Ten days. That's how long Chiang Mai has been breathing poison. And while the north suffocates, a fuel scandal is spreading south faster than the smoke.
Chiang Mai: Day Ten Under Toxic Skies
Chiang Mai remained under choking haze for a tenth consecutive day, with red-level PM2.5 readings and health officials warning of both immediate and long-term risks, according to Nation Thailand. Doctors are reporting acute symptoms — nosebleeds, eye irritation, allergic reactions, breathing problems — at rates that have doubled normal patient loads.
The numbers are staggering. Nationwide, PM2.5 pollution has been blamed for millions of illnesses annually, with rising lung cancer cases adding to the public health toll. This is no longer a seasonal inconvenience. It's a public health emergency that returns with worse intensity each year.
Six Oil Tricks and a DSI Crackdown
PM Anutin Charnvirakul named six specific tactics being used by oil hoarders and ordered the DSI to pursue them, according to Nation Thailand. The methods — which include reviving dormant companies to create phantom transactions and diverting fuel through three separate routes — reveal a level of sophistication that goes well beyond opportunistic hoarding.
The diplomatic fallout is already real. Cambodian PM Hun Manet has ordered an investigation into alleged illegal oil shipments from Thailand while insisting Cambodia has alternative fuel sources, as reported by Nation Thailand. Thailand is simultaneously preparing to scrap MOU 44 with Cambodia, reviving tensions over maritime claims and border control.
Crab Meat and Murder
In Trat, a joint maritime operation intercepted a Cambodian boat allegedly involved in crab meat smuggling, detaining six Cambodians, according to The Thaiger. It's the kind of border-area bust that barely makes headlines but reveals how porous Thailand's maritime boundaries remain.

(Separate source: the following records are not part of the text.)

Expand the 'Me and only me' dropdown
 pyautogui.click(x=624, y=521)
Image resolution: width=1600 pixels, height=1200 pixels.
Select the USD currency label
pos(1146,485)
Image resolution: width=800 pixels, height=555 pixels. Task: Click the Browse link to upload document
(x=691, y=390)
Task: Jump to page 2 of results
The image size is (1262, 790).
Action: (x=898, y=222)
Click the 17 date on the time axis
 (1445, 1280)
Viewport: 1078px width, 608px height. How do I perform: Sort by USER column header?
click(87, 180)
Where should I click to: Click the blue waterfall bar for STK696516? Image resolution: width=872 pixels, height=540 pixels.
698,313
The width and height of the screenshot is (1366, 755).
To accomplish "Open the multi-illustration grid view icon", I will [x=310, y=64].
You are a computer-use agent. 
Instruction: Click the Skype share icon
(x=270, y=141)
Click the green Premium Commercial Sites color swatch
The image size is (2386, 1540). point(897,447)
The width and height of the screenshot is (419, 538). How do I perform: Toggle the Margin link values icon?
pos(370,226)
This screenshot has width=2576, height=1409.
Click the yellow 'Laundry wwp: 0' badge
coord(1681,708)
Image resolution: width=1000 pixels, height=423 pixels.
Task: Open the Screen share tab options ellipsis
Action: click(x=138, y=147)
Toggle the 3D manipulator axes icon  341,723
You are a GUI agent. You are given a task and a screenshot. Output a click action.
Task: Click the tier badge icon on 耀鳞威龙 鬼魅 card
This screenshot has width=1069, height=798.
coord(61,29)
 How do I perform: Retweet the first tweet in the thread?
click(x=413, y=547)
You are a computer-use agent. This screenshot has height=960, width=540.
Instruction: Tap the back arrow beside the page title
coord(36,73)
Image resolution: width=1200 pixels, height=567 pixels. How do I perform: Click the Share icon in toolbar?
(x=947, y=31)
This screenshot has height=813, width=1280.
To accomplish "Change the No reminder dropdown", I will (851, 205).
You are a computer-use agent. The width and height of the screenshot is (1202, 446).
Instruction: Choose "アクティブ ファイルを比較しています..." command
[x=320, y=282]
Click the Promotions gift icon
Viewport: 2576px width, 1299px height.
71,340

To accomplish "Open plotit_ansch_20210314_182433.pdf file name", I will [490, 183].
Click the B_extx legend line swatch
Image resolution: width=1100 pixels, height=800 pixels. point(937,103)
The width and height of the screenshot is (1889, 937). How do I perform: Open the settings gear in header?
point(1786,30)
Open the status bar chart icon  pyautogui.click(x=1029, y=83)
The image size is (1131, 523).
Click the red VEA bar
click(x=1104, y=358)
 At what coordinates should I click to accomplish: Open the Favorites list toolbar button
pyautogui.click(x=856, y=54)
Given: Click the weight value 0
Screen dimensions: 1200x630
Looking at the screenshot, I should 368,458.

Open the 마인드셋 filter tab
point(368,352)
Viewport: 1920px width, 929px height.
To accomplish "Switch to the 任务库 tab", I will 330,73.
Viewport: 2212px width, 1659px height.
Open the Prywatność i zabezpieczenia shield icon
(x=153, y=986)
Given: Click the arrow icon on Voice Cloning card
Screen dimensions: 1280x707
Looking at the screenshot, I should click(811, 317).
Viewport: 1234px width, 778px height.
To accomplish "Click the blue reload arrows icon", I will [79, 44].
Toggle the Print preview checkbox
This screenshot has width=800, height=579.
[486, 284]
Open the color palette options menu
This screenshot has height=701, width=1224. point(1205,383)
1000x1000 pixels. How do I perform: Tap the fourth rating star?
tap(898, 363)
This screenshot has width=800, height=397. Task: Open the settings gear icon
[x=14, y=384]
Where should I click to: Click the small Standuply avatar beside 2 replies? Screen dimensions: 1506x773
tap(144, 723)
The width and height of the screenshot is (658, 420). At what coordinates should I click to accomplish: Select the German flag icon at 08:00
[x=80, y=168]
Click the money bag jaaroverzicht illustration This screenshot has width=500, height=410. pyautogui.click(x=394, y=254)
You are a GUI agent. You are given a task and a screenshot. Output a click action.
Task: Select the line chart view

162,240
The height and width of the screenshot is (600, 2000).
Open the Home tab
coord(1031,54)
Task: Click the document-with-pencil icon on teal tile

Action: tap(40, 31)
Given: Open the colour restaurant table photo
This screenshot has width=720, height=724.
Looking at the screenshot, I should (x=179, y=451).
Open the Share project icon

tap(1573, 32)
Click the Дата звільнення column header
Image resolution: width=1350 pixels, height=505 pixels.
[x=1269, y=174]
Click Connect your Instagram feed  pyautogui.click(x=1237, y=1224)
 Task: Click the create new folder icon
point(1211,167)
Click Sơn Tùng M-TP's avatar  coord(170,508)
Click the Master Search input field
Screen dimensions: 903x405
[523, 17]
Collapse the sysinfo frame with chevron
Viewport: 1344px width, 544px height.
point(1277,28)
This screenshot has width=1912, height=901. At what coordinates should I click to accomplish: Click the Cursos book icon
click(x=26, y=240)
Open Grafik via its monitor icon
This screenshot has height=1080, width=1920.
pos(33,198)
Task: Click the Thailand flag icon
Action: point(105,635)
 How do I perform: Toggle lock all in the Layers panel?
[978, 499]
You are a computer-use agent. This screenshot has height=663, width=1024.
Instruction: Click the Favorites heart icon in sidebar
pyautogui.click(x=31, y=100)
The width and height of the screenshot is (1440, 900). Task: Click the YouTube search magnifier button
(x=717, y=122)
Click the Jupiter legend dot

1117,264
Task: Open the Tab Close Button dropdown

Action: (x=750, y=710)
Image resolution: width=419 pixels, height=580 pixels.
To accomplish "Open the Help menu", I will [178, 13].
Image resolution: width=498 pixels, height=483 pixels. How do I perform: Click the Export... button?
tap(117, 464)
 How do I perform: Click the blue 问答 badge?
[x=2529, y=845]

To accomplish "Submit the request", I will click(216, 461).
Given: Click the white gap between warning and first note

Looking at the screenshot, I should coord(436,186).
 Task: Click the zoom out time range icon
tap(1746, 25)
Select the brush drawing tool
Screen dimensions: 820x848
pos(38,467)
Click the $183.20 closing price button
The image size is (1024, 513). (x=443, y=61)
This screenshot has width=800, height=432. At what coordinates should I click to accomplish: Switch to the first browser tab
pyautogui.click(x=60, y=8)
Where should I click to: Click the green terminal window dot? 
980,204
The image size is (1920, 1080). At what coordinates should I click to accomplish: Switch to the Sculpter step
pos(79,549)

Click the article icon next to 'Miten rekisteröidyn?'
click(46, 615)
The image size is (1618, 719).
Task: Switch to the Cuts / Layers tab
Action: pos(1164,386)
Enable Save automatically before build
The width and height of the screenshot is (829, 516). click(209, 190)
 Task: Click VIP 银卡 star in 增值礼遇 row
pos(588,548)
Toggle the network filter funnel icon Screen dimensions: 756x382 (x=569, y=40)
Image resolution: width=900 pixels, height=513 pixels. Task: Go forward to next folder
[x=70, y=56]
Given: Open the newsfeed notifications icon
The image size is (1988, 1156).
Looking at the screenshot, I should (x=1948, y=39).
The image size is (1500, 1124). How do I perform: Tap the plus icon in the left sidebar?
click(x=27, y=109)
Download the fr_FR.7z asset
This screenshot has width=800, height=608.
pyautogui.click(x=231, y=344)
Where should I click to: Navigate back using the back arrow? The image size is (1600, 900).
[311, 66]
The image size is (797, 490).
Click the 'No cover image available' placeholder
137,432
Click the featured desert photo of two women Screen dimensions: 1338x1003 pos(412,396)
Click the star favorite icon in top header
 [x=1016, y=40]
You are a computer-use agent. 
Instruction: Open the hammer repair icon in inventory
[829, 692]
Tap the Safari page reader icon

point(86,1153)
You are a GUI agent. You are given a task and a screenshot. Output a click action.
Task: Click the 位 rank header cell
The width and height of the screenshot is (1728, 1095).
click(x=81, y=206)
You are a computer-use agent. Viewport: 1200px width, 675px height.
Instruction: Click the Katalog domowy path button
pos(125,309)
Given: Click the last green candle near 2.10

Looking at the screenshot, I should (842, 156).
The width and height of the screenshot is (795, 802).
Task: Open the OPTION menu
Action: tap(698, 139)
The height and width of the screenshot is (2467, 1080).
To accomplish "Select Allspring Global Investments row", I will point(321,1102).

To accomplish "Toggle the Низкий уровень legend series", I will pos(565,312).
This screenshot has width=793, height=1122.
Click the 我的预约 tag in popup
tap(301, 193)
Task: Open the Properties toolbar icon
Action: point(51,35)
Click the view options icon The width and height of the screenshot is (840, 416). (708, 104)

The week's most disturbing case resurfaced as a Burmese mother who confessed to killing her seven-year-old daughter in Bangkok's Min Buri district was formally arrested on Koh Larn in Chon Buri, as reported by The Thaiger. The case has drawn renewed attention to mental health support gaps in Thailand's migrant worker communities.
Thailand entered Level 2 of its energy crisis this week, according to Nation Thailand, with Hormuz risks disrupting supply and forcing refineries to prepare for all crude types. The crisis is no longer theoretical — it's operational, personal, and getting worse.